= Prompt =
The output should consist solely of the line containing "Learn more about" and the lines that follow it through the end of the data below.
____
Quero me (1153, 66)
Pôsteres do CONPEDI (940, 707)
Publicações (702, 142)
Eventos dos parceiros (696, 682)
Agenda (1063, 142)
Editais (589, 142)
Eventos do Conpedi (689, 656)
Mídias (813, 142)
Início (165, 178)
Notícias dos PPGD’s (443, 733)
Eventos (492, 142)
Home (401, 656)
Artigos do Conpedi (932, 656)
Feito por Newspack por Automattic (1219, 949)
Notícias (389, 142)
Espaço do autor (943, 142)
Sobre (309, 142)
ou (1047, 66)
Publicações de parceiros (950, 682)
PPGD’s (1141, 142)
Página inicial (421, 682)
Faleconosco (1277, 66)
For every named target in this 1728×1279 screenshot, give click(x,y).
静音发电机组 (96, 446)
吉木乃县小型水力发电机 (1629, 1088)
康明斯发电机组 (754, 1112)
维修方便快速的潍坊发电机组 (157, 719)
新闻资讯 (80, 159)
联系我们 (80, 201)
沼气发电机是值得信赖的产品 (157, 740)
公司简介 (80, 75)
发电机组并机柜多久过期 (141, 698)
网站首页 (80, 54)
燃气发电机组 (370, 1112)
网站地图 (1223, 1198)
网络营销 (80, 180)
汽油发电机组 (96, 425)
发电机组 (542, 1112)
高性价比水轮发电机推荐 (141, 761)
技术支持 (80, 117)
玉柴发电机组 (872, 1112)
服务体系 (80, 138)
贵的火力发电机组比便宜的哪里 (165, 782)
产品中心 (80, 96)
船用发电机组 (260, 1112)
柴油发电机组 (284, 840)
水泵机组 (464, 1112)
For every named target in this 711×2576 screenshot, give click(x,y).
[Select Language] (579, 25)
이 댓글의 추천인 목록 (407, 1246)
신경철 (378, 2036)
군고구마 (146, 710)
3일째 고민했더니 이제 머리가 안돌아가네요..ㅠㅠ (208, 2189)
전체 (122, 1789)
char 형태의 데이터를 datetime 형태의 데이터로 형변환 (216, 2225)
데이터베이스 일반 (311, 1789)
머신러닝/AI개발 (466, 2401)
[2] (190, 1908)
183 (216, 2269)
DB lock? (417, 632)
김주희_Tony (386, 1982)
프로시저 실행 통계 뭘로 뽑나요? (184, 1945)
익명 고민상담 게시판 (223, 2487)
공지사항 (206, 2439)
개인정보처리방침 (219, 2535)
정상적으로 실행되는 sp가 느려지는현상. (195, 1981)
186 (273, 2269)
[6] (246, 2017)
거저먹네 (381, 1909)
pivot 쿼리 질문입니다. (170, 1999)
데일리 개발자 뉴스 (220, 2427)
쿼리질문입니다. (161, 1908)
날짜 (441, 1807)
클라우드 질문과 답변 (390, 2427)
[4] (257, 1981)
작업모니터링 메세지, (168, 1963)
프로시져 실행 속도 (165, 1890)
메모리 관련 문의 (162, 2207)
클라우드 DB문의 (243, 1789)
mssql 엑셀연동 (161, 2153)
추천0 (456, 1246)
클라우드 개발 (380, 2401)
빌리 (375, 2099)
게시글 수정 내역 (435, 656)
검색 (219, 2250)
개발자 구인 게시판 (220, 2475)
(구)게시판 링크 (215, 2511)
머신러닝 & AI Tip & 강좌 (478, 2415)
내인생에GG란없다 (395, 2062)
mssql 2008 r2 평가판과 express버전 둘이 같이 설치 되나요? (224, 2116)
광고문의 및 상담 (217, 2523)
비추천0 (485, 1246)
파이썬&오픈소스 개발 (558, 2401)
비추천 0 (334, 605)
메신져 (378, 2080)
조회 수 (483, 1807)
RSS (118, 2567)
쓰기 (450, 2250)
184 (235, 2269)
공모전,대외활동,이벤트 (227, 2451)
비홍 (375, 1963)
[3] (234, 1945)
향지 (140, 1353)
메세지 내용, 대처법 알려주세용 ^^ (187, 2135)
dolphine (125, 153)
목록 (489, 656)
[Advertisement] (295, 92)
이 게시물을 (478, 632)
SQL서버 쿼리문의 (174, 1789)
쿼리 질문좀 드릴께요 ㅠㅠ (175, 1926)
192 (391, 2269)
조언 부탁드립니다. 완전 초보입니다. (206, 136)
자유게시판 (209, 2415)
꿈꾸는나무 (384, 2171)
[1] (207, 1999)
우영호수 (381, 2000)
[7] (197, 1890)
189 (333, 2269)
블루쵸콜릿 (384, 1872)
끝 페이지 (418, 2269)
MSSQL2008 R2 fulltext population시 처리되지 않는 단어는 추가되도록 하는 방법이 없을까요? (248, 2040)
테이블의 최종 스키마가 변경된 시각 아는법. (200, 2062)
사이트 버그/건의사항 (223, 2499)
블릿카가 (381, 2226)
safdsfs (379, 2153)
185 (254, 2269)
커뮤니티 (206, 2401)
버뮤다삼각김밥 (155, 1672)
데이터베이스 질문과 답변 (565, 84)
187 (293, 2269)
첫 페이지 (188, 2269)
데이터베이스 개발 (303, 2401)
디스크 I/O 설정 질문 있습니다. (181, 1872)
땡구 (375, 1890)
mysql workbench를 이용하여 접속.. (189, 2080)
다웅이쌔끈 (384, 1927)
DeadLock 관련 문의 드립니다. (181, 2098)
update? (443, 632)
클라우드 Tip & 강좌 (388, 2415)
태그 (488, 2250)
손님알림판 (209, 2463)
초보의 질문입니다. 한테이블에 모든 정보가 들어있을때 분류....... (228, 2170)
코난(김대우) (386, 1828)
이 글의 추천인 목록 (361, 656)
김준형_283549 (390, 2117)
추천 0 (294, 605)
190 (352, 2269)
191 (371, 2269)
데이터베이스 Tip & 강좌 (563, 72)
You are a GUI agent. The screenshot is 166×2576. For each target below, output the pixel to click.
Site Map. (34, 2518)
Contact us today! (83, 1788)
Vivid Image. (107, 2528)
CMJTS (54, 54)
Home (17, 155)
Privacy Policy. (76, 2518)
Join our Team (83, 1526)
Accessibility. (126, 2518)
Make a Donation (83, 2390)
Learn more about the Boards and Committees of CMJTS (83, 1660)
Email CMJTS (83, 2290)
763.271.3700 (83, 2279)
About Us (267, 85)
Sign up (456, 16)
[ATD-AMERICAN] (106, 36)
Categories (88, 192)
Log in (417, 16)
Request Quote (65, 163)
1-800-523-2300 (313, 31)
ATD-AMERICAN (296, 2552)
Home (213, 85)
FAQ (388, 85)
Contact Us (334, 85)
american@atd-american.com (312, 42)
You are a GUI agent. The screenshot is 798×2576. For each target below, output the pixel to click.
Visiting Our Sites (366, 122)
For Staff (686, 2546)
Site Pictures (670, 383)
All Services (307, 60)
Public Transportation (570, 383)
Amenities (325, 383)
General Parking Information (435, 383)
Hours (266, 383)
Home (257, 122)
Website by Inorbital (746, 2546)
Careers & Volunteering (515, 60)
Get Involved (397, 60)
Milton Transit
____
= Exercise answer =
Learn more about the Boards and Committees of CMJTS (83, 1660)
Email CMJTS (83, 2290)
763.271.3700 (83, 2279)
About Us (267, 85)
Sign up (456, 16)
[ATD-AMERICAN] (106, 36)
Categories (88, 192)
Log in (417, 16)
Request Quote (65, 163)
1-800-523-2300 (313, 31)
ATD-AMERICAN (296, 2552)
Home (213, 85)
FAQ (388, 85)
Contact Us (334, 85)
american@atd-american.com (312, 42)
You are a GUI agent. The screenshot is 798×2576. For each target below, output the pixel to click.
Visiting Our Sites (366, 122)
For Staff (686, 2546)
Site Pictures (670, 383)
All Services (307, 60)
Public Transportation (570, 383)
Amenities (325, 383)
General Parking Information (435, 383)
Hours (266, 383)
Home (257, 122)
Website by Inorbital (746, 2546)
Careers & Volunteering (515, 60)
Get Involved (397, 60)
Milton Transit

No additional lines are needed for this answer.